Currency ‘analysis’ and Kabataş lies

I finally graced the pages of pro-government “newspaper” Sabah on March 7 for my March 6 column, joining other respected Turkish and foreign journalists and columnists they also accused of treason and being an enemy of Turkey. I am only angry it didn’t come any sooner.

The Sabah article was unsigned. Its author claimed that I was targeting the complexity of the economic data I was basing my arguments on. It must be frustrating to have to cover the Turkish economy without much knowledge of economics, but if (s)he had contacted me, I would have gladly gone over my graphs. To make sure (s)he got it this time, I did not feature any data in my March 9 column.

The economics columnist of their English-language “newspaper” Daily Sabah, on the other hand, seems to (more or less) have understood my graphs. He featured me, albeit without giving my name, in his March 9 column. Without addressing any of my arguments on why the Turkish Lira’s weakness against the dollar could spell disaster for Turkey, he simply made some claims on the exchange rate, which were unfortunately inaccurate.
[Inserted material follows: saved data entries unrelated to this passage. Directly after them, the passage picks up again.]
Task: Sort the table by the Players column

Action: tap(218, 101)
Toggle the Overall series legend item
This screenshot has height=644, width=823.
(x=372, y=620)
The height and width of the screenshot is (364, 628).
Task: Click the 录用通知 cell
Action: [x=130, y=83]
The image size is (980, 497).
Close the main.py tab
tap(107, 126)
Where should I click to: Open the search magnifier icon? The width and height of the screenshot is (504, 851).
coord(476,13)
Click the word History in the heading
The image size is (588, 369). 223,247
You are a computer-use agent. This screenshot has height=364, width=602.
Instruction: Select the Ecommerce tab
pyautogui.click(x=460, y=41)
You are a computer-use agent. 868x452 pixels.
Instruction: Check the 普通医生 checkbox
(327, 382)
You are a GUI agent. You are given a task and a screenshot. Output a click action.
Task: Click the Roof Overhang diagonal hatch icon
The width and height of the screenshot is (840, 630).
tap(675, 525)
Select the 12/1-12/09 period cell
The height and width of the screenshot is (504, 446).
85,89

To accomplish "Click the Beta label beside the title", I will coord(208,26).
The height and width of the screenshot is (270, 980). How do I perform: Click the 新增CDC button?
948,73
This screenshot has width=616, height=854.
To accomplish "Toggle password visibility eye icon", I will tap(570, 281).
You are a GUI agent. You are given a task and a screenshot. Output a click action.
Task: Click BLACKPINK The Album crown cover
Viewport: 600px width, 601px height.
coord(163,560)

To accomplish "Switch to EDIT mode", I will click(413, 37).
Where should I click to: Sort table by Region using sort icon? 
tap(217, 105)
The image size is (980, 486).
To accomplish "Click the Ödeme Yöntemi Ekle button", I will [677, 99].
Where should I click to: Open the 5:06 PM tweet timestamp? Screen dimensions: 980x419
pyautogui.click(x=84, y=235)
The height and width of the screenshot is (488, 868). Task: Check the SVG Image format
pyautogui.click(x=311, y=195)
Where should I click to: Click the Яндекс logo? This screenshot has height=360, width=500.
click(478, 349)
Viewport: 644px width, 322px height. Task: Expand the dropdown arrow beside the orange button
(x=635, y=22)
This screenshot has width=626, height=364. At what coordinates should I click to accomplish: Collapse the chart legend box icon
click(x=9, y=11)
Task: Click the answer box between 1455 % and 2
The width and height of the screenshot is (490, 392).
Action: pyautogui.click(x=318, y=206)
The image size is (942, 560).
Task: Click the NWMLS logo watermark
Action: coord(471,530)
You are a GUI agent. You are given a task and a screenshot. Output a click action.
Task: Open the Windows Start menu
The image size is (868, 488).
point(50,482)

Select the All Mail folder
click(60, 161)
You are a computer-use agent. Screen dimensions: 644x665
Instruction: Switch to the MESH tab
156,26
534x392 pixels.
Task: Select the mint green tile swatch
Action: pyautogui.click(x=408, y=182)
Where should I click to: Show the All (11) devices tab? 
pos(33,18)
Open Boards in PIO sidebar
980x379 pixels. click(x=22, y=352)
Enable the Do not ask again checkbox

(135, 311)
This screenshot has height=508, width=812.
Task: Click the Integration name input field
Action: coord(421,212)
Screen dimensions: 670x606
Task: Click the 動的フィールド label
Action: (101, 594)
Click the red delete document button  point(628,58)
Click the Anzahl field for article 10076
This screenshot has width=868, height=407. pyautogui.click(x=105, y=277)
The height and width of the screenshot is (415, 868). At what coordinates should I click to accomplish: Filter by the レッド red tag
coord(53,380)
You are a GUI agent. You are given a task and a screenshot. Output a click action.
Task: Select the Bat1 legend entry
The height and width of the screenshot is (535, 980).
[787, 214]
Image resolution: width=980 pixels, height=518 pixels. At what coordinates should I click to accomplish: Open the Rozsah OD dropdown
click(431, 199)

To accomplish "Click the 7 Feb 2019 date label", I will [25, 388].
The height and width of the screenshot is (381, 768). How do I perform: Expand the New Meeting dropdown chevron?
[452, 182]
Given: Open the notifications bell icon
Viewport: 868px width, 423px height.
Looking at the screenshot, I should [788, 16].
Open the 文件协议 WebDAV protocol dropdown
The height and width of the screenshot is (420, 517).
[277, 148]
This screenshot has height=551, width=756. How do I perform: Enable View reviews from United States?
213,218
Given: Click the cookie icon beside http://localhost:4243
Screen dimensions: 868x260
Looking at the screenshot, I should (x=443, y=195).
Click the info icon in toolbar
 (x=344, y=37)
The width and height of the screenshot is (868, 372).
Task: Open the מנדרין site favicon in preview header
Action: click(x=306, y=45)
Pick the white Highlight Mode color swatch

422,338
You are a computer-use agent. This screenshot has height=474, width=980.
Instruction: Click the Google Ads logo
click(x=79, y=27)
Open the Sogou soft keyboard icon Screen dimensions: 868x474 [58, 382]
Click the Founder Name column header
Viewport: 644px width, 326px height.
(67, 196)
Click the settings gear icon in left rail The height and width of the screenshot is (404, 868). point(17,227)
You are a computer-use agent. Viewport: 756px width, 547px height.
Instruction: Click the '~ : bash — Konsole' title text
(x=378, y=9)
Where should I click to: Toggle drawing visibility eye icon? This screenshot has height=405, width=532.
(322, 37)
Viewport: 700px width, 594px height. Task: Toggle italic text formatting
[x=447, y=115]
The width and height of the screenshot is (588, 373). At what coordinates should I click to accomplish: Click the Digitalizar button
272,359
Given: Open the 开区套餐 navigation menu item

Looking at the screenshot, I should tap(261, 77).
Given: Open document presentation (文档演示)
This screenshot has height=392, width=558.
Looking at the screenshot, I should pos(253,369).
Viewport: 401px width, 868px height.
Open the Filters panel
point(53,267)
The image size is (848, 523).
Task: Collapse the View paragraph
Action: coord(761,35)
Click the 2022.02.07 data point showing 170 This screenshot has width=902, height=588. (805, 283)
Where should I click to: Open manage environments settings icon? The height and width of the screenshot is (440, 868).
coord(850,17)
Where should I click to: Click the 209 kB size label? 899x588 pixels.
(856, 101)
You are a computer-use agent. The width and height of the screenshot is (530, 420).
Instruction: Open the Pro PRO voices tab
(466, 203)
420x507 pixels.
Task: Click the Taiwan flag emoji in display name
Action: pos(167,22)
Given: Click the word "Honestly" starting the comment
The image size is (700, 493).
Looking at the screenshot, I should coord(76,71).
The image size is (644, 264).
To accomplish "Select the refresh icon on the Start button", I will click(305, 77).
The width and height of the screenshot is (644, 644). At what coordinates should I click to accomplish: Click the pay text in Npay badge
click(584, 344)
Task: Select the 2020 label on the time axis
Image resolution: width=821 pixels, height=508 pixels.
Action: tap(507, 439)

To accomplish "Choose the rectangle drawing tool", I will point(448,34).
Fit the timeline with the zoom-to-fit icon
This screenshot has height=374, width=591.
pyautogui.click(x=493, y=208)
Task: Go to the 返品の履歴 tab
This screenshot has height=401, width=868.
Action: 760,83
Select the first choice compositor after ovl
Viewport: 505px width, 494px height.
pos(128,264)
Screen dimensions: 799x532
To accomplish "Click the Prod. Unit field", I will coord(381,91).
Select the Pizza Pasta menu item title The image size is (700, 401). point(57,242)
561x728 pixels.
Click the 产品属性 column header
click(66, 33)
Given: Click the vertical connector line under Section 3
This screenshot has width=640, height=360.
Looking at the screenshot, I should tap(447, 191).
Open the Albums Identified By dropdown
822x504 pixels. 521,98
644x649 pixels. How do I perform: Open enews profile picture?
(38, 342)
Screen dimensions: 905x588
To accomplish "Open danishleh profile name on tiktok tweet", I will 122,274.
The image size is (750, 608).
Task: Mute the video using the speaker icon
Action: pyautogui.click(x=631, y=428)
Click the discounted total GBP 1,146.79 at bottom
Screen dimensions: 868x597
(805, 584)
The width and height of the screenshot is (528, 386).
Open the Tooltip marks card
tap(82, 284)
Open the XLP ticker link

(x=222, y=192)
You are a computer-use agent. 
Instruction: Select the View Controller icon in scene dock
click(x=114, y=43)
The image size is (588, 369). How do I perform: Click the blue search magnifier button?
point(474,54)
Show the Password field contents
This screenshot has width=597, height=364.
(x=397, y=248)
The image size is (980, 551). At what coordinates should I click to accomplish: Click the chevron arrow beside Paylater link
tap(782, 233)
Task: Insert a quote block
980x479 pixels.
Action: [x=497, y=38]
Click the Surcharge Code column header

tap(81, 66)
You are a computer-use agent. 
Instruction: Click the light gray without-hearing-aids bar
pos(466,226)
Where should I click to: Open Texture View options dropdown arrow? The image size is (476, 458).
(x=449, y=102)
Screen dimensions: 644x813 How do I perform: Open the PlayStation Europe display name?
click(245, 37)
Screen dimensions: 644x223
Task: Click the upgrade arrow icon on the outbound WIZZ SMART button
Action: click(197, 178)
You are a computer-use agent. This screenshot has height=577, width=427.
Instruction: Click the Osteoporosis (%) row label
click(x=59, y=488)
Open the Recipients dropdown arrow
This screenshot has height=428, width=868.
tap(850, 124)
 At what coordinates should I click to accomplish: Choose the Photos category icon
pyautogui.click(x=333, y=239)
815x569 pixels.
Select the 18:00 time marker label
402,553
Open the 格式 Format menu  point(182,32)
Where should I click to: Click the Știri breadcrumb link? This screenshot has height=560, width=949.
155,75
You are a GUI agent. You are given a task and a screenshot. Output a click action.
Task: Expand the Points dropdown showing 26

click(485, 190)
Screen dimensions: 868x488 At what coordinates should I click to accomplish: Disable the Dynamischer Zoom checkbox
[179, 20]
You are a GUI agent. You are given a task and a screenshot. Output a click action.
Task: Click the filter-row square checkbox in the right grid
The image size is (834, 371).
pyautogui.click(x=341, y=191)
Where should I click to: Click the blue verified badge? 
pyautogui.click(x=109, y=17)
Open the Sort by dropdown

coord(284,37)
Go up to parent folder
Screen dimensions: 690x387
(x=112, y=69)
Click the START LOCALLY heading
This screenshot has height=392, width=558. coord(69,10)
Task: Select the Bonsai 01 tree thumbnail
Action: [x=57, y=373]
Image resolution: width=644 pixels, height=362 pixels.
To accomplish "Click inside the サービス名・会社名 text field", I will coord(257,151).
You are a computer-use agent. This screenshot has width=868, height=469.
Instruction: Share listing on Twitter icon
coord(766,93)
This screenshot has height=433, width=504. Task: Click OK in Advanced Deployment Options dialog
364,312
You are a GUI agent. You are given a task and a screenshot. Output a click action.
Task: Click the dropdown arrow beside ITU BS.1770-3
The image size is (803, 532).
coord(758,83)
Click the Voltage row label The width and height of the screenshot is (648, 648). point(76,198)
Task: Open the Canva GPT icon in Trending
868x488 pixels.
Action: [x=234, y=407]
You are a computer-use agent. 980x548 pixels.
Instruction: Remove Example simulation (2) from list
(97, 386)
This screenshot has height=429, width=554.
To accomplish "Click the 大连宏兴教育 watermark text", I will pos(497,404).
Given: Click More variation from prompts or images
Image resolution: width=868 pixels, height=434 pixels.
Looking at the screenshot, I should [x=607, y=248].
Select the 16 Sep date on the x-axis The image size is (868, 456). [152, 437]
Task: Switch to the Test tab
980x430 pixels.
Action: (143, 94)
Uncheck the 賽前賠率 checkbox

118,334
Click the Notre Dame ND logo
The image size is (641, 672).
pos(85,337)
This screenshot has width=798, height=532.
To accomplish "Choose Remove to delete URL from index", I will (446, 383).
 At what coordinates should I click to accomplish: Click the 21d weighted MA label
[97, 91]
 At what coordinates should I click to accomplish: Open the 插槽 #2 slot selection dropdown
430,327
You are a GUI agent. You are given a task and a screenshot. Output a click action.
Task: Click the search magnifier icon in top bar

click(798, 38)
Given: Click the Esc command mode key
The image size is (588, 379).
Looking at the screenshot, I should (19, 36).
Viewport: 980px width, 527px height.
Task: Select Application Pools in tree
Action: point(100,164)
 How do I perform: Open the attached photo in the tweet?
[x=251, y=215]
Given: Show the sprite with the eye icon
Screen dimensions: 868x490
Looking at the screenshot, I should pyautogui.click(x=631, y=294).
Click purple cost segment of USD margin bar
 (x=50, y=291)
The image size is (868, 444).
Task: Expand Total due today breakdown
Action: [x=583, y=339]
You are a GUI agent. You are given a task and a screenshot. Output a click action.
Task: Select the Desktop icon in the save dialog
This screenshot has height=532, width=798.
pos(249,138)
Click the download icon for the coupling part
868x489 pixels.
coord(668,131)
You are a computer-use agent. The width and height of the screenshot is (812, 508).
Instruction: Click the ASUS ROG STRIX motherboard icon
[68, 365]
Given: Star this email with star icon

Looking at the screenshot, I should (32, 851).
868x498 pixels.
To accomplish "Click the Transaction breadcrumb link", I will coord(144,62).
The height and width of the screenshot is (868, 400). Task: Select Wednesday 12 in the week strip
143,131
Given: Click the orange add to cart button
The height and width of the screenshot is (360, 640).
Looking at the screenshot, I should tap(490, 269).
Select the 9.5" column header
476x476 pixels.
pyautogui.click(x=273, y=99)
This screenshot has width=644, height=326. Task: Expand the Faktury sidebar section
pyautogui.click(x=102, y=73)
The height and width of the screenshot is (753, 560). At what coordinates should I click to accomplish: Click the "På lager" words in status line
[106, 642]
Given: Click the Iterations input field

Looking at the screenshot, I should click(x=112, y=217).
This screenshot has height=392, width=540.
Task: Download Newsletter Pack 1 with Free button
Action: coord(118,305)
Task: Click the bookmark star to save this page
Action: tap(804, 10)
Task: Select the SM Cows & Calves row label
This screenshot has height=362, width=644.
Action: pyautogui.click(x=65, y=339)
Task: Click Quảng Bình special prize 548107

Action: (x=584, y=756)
It would be unfair to correct my ex-students, especially those I have failed to teach economics.
However, others, including some in the government, have also claimed that the lira’s weakness is because of the dollar’s strength, especially against the euro. They support their argument by noting that the lira has actually done well against the Euro Area’s currency.

At first look, these arguments may seem convincing. After all, the dollar index, which is the weighted average of a bunch of currencies against the dollar, is at its highest level since September 2003. But what proponents of this view fail to mention is that the lira has been the second-worst performing emerging markets currency, after the Brazilian real, against the dollar and the euro during the past month as well as since the beginning of the year.

The dollar’s surge against the lira began after Jan. 16, when President Recep Tayyip Erdoğan started his tirades against the Central Bank. Interestingly, the euro dollar exchange rate hovered in the 1.12-1.14 range from the third week of January to early March, when the European Central Bank kicked off its quantitative easing program. As a result, the lira’s depreciation against the euro mirrored its plunge against the greenback.

In any case, I just can’t see how any country’s currency would rank much better, when compared to its peers, against the euro than the dollar. After all, a currency’s exchange rate against the euro is its exchange rate against the dollar, multiplied by the euro-dollar exchange rate. If you are mathematically inclined, just take logarithms, or logs, and time derivatives of both sides of this identity for Turkey. You’ll see that lira depreciation against the euro can be approximated by lira depreciation against the dollar, subtracted by euro depreciation against the dollar.

Radikal and Hürriyet columnist Uğur Gürses noted in a recent column, where he took on the same topic, that “with mathematics in front of us, the rest is just Kabataş lies.” Unfortunately, those in pro-government “newspapers,” who cannot take logs but are “logs” themselves, have no other choice.